» **What you are asked to do**
Please repeat nothing except the lines from the one containing "Given: Open the security shield sidebar icon" through the end of the records, exactly and without pictures.

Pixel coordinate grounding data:
————

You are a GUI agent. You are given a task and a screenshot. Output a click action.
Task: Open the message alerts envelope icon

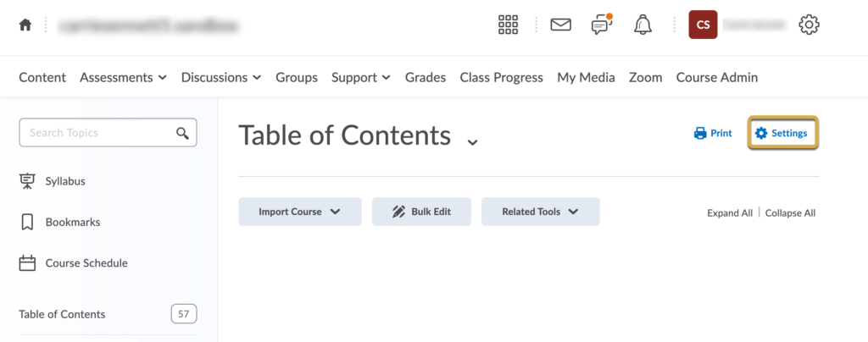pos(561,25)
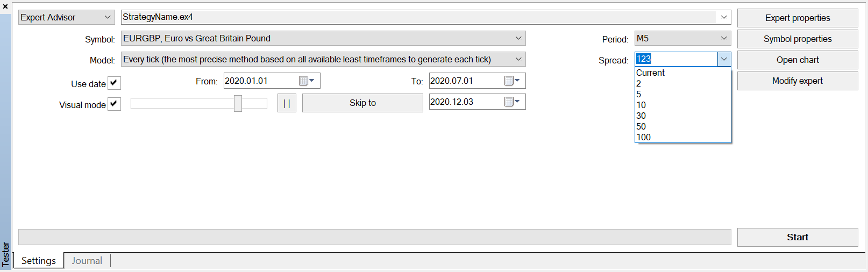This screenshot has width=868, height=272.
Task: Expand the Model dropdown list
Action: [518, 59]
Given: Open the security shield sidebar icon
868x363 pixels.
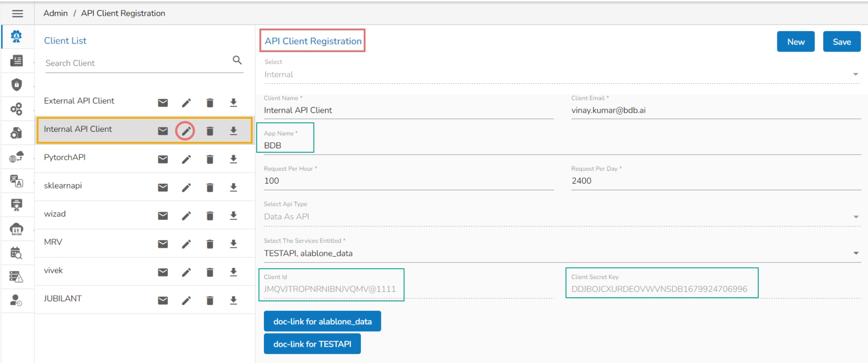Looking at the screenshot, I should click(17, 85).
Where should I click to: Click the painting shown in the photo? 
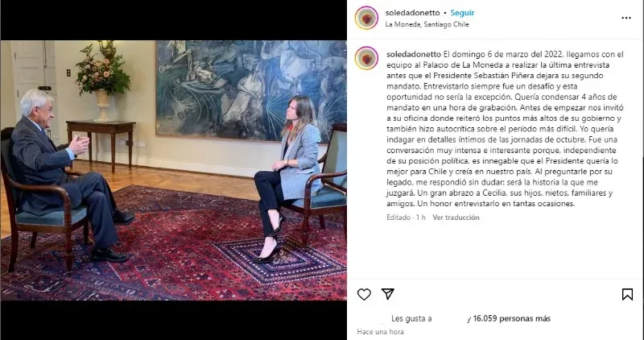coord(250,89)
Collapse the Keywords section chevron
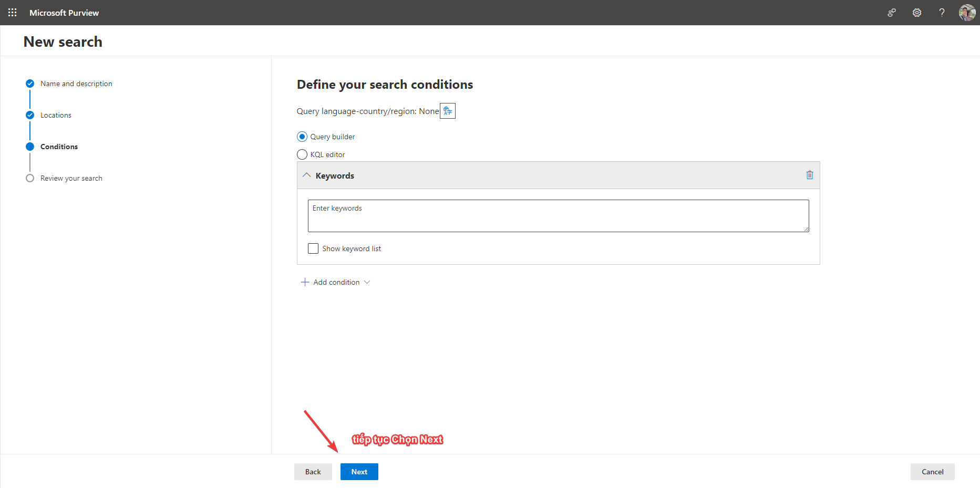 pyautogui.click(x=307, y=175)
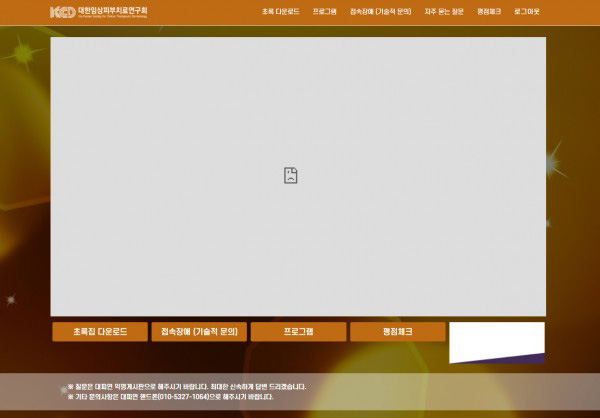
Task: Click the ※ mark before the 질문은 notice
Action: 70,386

————

» **Response**
Given: Open the security shield sidebar icon
868x363 pixels.
Looking at the screenshot, I should click(17, 85).
Where should I click to: Click the painting shown in the photo? 
coord(250,89)
Collapse the Keywords section chevron
 pyautogui.click(x=307, y=175)
Task: Click the ※ mark before the 질문은 notice
Action: 70,386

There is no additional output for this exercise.